* _Task statement_
Scan the entries below for the word "from" and copy every line where it turns up.

* _Listed entries_
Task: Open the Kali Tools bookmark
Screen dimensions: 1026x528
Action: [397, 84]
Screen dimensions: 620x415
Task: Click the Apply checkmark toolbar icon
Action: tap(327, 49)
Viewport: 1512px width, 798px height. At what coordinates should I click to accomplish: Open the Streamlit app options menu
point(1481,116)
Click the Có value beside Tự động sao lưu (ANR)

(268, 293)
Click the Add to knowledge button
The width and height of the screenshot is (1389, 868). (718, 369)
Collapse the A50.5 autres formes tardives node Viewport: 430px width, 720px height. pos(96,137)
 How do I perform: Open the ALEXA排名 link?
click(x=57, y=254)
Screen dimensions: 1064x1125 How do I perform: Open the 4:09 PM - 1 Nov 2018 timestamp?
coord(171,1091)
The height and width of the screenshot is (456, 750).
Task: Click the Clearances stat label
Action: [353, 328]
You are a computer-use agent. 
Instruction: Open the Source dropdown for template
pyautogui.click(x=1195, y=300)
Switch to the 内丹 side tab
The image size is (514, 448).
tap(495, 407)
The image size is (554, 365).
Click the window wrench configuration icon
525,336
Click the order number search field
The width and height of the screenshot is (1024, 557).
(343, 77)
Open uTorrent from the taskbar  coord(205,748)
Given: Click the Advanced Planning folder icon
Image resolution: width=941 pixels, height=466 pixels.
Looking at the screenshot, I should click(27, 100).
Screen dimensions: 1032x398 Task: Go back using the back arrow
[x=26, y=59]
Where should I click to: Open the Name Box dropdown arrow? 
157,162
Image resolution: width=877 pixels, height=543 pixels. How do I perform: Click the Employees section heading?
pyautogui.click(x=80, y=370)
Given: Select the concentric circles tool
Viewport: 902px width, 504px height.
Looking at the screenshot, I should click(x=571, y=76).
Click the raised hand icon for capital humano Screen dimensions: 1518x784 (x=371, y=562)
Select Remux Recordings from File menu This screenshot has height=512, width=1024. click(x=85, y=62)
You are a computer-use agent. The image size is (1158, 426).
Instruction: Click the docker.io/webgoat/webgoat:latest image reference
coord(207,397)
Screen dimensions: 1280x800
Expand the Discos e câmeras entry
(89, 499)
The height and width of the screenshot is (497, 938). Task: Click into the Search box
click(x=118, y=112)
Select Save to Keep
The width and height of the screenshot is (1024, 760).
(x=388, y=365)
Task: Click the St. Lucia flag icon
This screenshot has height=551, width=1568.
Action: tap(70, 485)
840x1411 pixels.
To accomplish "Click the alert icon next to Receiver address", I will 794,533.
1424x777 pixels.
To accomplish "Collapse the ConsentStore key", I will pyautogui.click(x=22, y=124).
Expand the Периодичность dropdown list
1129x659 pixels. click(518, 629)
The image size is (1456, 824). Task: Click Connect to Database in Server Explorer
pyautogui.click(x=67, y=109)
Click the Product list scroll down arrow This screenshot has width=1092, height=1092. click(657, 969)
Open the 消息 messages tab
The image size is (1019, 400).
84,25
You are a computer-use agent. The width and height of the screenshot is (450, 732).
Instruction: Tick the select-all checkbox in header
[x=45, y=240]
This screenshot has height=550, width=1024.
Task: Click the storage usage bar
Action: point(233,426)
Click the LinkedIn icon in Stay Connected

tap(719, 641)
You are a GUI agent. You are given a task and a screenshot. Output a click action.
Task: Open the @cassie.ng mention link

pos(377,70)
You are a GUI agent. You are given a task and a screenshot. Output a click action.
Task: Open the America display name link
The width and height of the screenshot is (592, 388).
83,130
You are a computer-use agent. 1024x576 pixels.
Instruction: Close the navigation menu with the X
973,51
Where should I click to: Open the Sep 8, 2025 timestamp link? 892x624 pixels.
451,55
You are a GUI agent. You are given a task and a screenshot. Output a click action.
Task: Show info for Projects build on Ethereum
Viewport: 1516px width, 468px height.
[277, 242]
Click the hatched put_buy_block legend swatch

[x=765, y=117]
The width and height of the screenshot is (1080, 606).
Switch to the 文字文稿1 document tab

* _Written solution_
Open uTorrent from the taskbar  coord(205,748)
Select Remux Recordings from File menu This screenshot has height=512, width=1024. click(x=85, y=62)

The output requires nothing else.